::: Task inputs :::

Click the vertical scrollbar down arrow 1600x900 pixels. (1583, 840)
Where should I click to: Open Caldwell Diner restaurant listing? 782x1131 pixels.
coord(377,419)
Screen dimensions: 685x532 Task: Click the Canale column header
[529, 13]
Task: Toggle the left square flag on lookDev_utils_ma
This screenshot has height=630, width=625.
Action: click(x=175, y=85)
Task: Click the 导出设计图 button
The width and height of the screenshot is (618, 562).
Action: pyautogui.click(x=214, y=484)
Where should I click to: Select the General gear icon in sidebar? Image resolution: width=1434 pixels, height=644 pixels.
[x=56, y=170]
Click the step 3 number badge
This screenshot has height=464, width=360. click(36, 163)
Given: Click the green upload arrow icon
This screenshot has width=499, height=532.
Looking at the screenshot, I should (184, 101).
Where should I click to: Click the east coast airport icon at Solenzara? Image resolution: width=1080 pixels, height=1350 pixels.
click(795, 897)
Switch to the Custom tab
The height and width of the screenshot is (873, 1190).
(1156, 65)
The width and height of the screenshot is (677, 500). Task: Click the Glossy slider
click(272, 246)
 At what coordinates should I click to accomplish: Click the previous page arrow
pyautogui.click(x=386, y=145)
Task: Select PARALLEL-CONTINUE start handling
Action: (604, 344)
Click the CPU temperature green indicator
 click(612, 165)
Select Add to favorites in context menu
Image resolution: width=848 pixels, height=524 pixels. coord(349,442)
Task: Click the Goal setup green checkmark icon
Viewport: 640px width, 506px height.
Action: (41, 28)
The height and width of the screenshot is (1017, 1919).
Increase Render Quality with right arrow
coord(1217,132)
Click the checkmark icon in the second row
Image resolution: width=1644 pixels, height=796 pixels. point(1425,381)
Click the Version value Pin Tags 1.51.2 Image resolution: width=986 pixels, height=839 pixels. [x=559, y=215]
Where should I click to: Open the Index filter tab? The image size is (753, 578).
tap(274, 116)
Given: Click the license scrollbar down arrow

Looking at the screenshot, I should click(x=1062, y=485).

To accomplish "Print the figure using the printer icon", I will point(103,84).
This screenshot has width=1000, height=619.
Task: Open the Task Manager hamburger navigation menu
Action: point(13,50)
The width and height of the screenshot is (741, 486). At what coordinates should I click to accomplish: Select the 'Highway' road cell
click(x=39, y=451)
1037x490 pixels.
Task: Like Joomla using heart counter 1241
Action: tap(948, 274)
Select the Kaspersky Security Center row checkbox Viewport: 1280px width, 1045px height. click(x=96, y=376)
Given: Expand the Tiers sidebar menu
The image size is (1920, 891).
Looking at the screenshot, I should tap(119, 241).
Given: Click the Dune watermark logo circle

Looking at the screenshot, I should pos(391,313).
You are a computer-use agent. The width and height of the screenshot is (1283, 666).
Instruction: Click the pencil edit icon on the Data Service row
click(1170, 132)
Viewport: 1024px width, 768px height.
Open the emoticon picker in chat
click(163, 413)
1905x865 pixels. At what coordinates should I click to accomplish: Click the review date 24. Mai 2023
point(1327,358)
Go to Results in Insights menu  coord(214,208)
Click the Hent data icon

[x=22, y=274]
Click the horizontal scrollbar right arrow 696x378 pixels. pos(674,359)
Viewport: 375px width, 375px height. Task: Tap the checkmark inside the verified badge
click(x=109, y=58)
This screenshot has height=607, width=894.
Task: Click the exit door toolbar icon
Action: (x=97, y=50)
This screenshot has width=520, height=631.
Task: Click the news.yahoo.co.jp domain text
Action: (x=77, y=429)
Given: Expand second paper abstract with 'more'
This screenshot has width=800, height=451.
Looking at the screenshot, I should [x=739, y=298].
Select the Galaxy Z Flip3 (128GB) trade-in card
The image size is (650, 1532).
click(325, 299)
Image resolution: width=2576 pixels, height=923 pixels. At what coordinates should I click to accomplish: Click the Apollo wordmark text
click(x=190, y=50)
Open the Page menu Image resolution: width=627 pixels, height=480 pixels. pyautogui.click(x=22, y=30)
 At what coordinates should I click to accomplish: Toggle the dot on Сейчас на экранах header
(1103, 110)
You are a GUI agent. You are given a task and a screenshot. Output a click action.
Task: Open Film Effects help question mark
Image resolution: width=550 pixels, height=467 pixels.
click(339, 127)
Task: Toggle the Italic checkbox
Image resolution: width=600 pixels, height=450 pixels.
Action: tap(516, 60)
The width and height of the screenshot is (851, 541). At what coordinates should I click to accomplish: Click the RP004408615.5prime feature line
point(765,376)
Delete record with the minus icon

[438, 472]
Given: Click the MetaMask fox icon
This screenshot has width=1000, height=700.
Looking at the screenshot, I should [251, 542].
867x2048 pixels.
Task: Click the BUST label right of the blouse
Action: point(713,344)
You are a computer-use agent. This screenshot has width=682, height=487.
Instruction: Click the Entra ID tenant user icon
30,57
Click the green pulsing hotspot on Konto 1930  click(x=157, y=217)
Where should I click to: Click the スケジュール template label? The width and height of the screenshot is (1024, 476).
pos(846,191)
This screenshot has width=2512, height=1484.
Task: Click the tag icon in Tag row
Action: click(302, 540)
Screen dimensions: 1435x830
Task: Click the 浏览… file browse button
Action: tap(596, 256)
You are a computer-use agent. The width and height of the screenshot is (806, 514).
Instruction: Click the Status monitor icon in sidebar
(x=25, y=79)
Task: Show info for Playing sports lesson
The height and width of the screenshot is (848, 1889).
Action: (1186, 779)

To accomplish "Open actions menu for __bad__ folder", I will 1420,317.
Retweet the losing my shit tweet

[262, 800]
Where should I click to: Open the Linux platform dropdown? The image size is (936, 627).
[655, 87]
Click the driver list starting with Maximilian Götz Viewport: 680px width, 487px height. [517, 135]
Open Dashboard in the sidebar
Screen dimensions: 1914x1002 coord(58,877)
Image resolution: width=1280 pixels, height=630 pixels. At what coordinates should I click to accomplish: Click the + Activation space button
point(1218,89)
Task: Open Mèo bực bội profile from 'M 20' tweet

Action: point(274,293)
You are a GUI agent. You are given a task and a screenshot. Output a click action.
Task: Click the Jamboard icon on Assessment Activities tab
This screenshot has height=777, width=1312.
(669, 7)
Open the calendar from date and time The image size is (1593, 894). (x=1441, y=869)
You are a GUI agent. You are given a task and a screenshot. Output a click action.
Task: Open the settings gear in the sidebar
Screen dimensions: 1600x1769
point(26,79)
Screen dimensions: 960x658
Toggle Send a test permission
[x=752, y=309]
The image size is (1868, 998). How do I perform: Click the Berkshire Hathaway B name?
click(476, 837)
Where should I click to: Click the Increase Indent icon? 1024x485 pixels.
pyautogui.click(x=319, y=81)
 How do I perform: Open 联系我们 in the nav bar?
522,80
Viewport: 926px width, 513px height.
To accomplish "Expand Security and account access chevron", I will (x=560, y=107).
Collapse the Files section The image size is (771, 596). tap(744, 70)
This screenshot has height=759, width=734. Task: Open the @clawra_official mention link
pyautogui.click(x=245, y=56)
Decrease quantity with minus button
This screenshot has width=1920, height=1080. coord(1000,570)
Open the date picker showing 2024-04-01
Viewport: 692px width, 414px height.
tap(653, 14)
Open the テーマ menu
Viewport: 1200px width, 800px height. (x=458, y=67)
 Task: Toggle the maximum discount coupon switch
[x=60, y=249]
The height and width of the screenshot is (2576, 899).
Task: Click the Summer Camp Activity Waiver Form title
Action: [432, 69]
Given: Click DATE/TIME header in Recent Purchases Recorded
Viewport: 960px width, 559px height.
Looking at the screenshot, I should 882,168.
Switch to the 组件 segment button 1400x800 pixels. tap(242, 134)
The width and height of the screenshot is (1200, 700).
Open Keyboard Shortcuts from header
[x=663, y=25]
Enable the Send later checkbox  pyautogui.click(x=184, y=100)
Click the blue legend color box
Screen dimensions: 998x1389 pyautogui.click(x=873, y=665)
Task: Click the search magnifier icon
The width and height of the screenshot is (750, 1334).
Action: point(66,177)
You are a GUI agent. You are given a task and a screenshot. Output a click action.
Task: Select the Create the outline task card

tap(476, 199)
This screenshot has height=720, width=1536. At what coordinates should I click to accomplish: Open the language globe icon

:::

Among the lines above, return those that hold the word "Expand".

Given: Expand the Tiers sidebar menu
Given: Expand second paper abstract with 'more'
To accomplish "Expand Security and account access chevron", I will (x=560, y=107).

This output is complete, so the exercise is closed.